_Bronfragment_
# # # #
De ophef over het toekennen en vervolgens intrekken van de subsidie voor de (reformatorische) stichting Hart van Homo’s vorig jaar zomer was veelzeggend. De minister boog voor politiek correcte intimidatie vanuit het parlement.
Er is absolute intolerantie ten opzichte van afwijkende gedachten over zienswijzen die door een dwingende meerderheid blijkbaar tot verplichte politieke correctheid zijn verheven.
Zelfs in de kerk ervaar je die druk. Onlangs zei ik in een preek dat in ethische kwesties zoals ongehuwd samenwonen en homoseksuele relaties Gods Woord het hoogste gezag moet hebben en niet de heersende cultuur, zonder daar overigens verder inhoudelijk iets over te zeggen. Iemand had daar na afloop forse kritiek op: ik had negatief over homoseksuele relaties gesproken. Slechts het onderwerp noemen is blijkbaar taboe. Ook in onze kringen werkt de dwang tot politieke correctheid door.
# # # #
_Ruwe gegevens_
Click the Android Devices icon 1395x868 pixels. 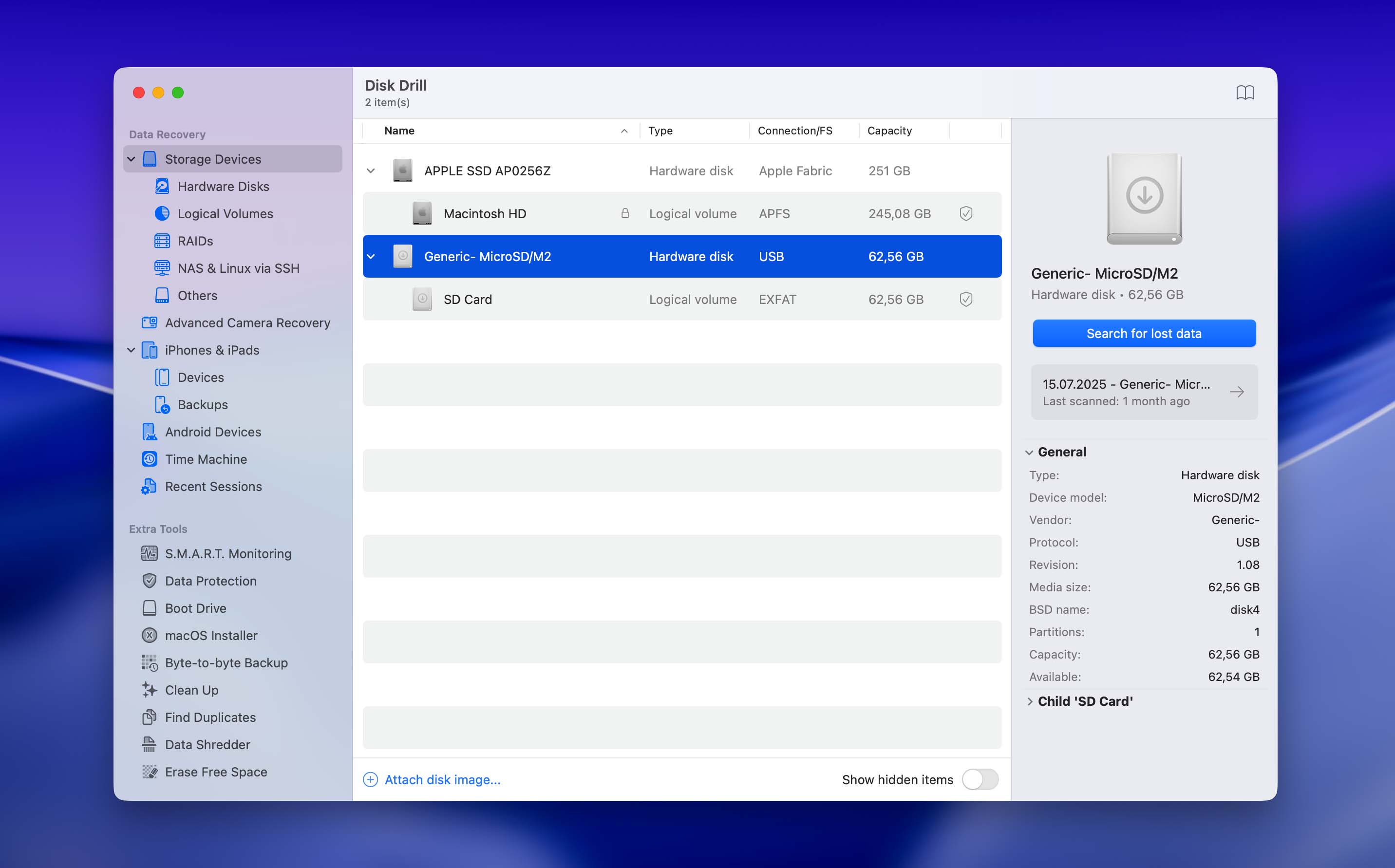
# # # #
_Wat te doen_
Geef uit het bronfragment letterlijk de passage terug vanaf "Er is absolute" tot en met "correctheid zijn verheven.".

_Uitwerking opdracht_
Er is absolute intolerantie ten opzichte van afwijkende gedachten over zienswijzen die door een dwingende meerderheid blijkbaar tot verplichte politieke correctheid zijn verheven.